Cette histoire a été initialement publiée dans Peoples Dispatch le 5 juin 2023. Elle est partagée ici sous une licence Creative Commons Attribution-ShareAlike 4.0 (CC BY-SA).
Au moins 275 personnes sont mortes à la suite d’un horrible accident de train dans le district de Balasore, dans l’État indien d’Odisha, le vendredi 2 juin. Plus de 1 000 personnes ont également été blessées dans ce qu’on appelle le pire accident ferroviaire en 20 ans. Alors que le pays se remet du choc, des questions sont posées sur la politique du gouvernement envers les chemins de fer.
L’accident a impliqué trois trains. Le soir du 2 juin, le Coromandel Express, un train de voyageurs, a percuté un train de marchandises à l’arrêt qui était stationné sur la Loop Line de la gare de Bahanaga Bazar. Selon une enquête préliminaire, 21 voitures du Coromandel Express ont déraillé et certaines se sont renversées, y compris sur la voie attenante.
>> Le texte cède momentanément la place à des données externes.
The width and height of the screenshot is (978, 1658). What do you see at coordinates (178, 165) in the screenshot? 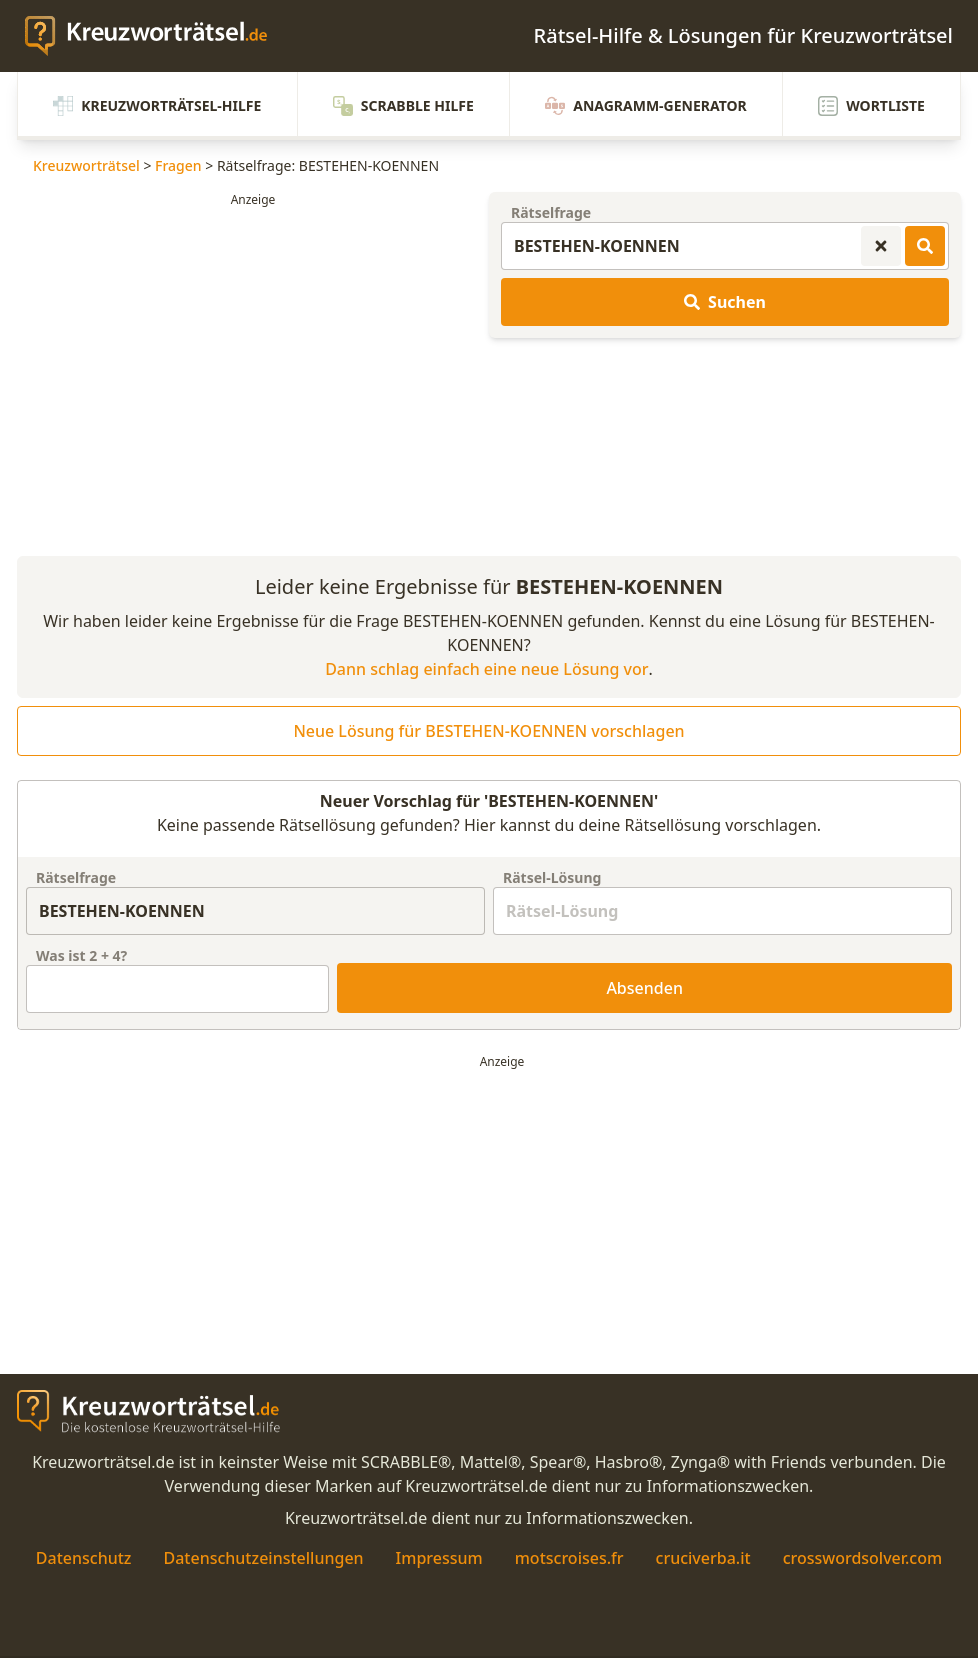
I see `Fragen` at bounding box center [178, 165].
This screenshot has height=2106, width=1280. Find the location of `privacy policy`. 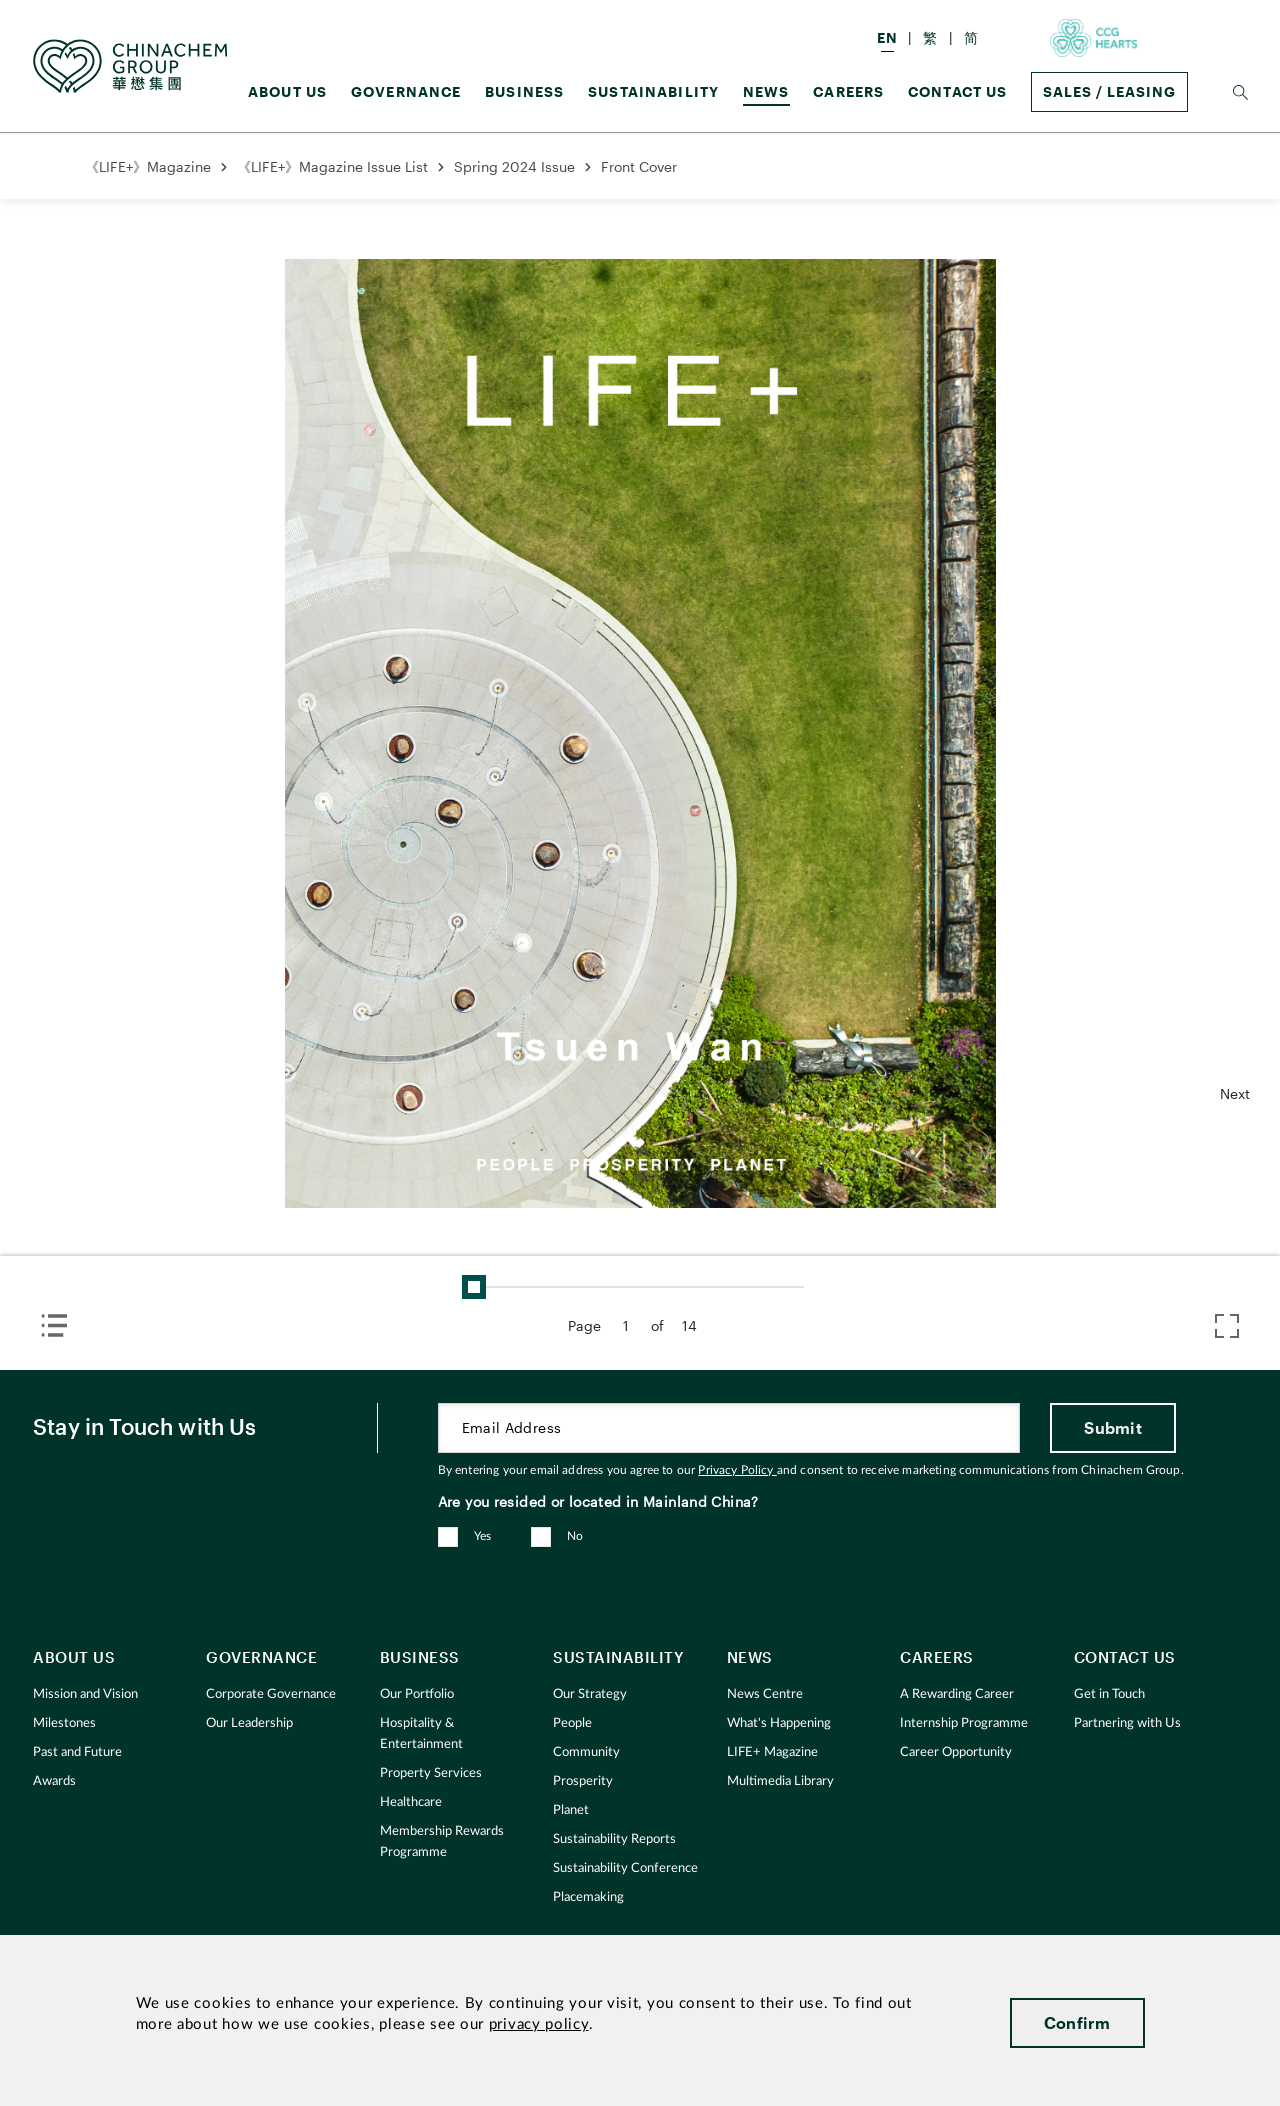

privacy policy is located at coordinates (539, 2024).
Quelques minutes plus tard, un autre train de voyageurs, le Yesvantpur-Howrah Superfast Express en provenance de Bengaluru, a percuté les compartiments déraillés du Coromandel Express, et a lui-même déraillé, devenant ce qu’on appelle “une épave sur une épave”. Les deux trains avaient environ 2 000 passagers à bord.
Problèmes avec le système de signalisation
Le 4 juin, le ministre des Chemins de fer Ashwini Vaishnaw a déclaré que la cause profonde de la collision était due à un changement dans l’enclenchement électronique, qui est un système de signalisation pour assurer la sécurité de l’itinéraire des trains. Il a ajouté que les responsables avaient été identifiés.
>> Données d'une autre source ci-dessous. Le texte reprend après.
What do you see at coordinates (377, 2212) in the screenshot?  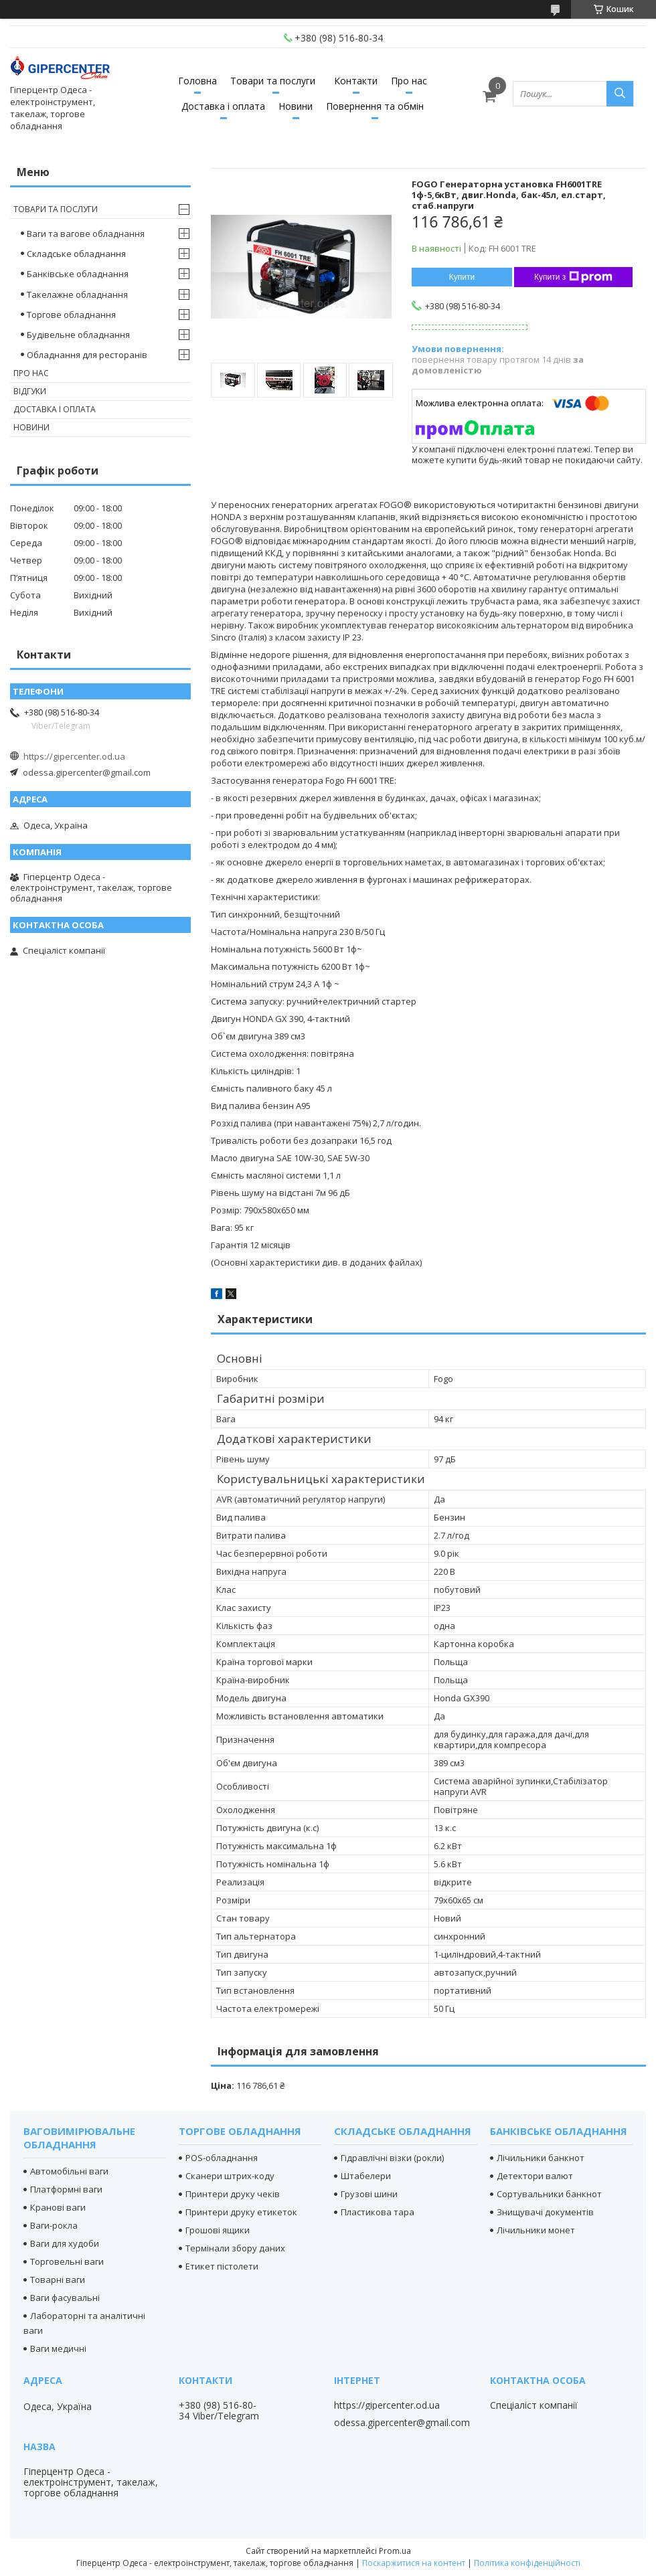 I see `Пластикова тара` at bounding box center [377, 2212].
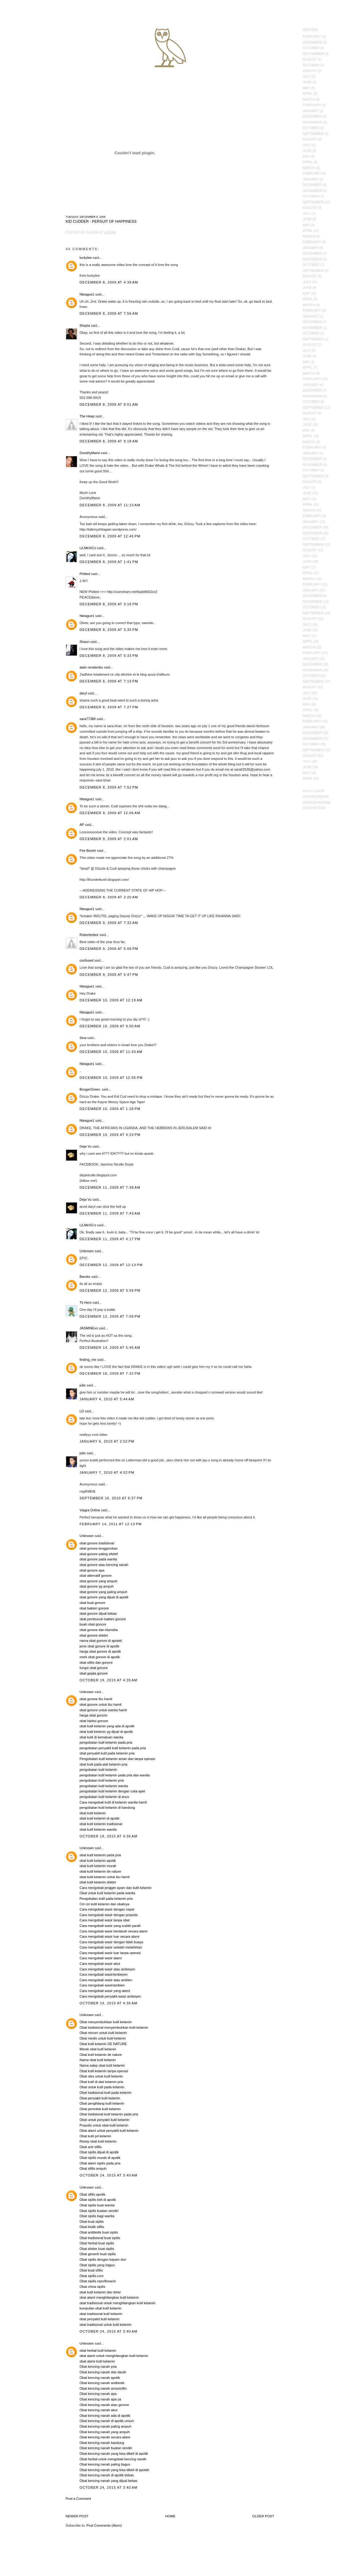  What do you see at coordinates (110, 1239) in the screenshot?
I see `December 11, 2009 at 4:17 PM` at bounding box center [110, 1239].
Par la suite, il a ajouté que le Conseil des chemins de fer avait recommandé une enquête du Bureau central d’enquête (CBI), identifiant une “interférence de signalisation” comme la principale cause de l’accident.
L’enquête préliminaire a révélé que le Coromandel Express avait initialement reçu le « signal vert » pour traverser la ligne principale Up (en direction de Chennai). Cependant, ce signal a ensuite été retiré, à la suite de quoi le train est passé à la Loop Line (qui sont des lignes construites autour des zones de la gare pour permettre aux trains de faciliter les opérations). Il est ensuite entré en collision avec le train de marchandises.
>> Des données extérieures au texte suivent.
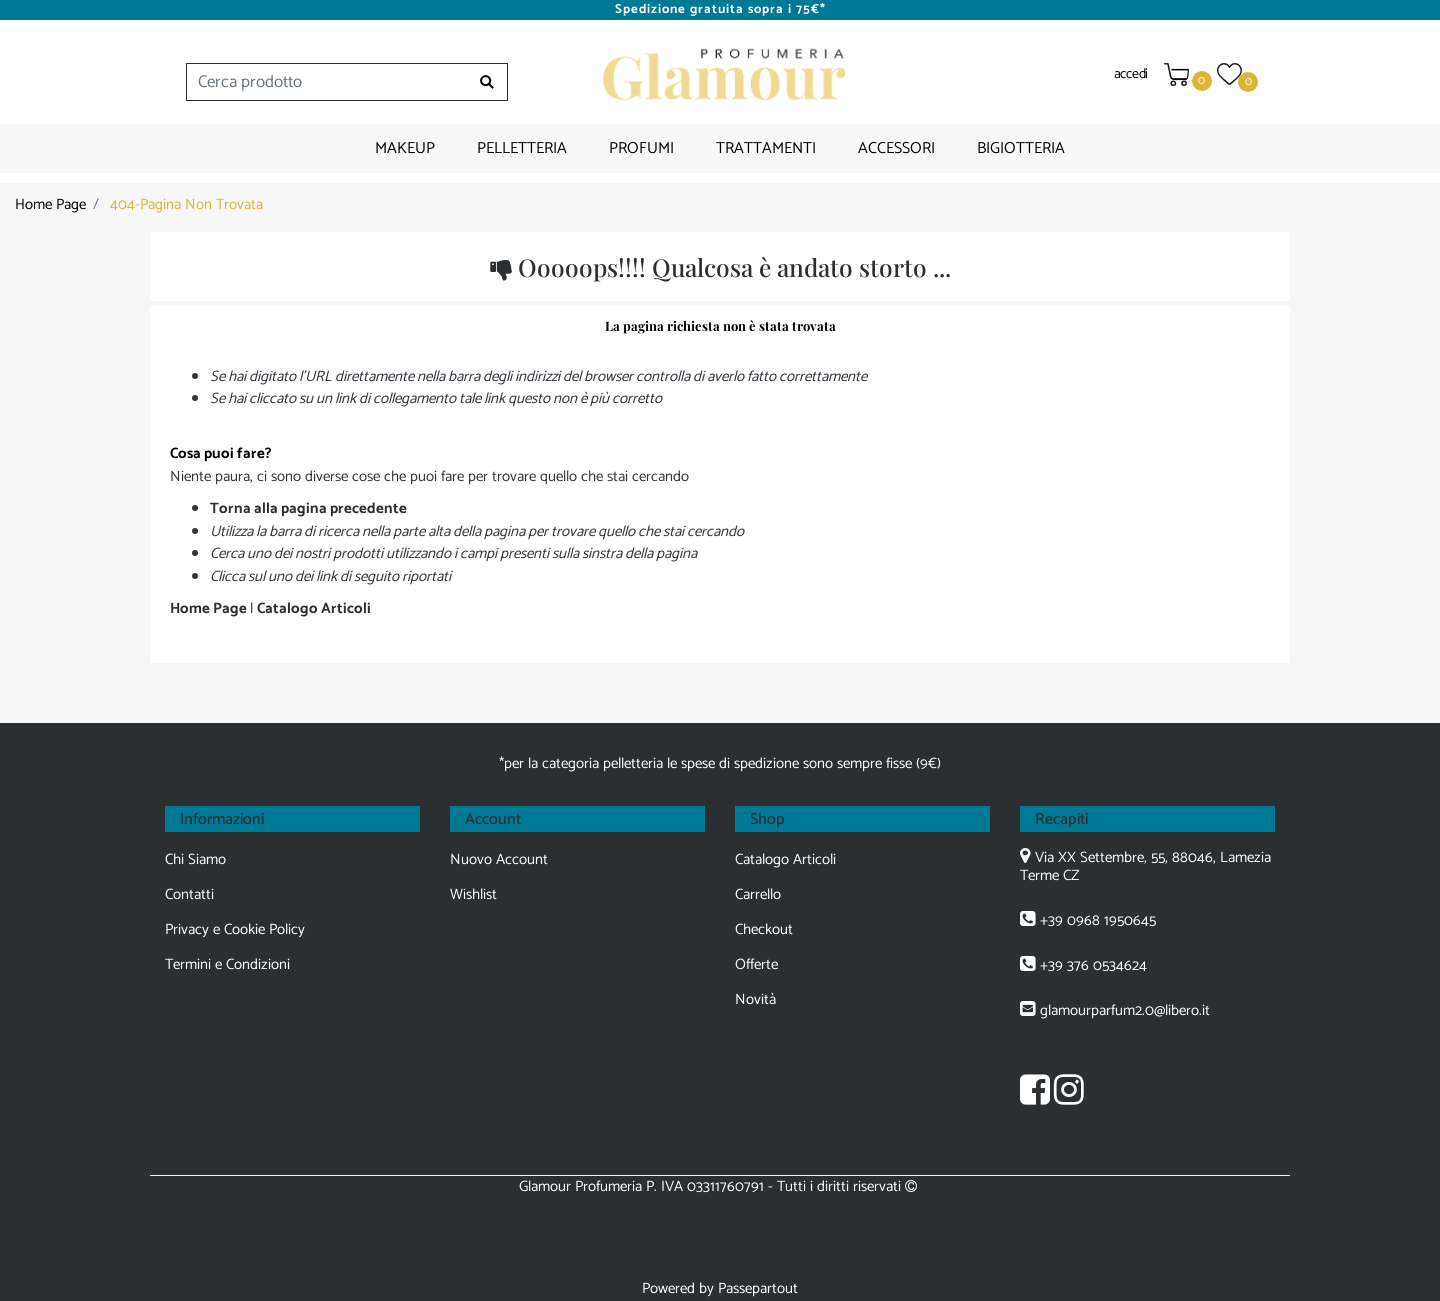 This screenshot has height=1301, width=1440. What do you see at coordinates (1093, 965) in the screenshot?
I see `+39 376 0534624` at bounding box center [1093, 965].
Coromandel ne devait pas s’arrêter à la gare de Bahanaga et on ne sait pas pourquoi le signal vert a été retiré. Il n’est pas clair non plus si le signal affichait “rouge” ou “vert” lorsque le Coromandel Express l’a traversé.
Balasore et les régions voisines ont été le site d’un effort de sauvetage massif alors que les résidents locaux ont rejoint la Force nationale d’intervention en cas de catastrophe et le personnel des pompiers. Pendant ce temps, des vidéos angoissantes diffusées sur les réseaux sociaux ont révélé un gros plan sur la tragédie.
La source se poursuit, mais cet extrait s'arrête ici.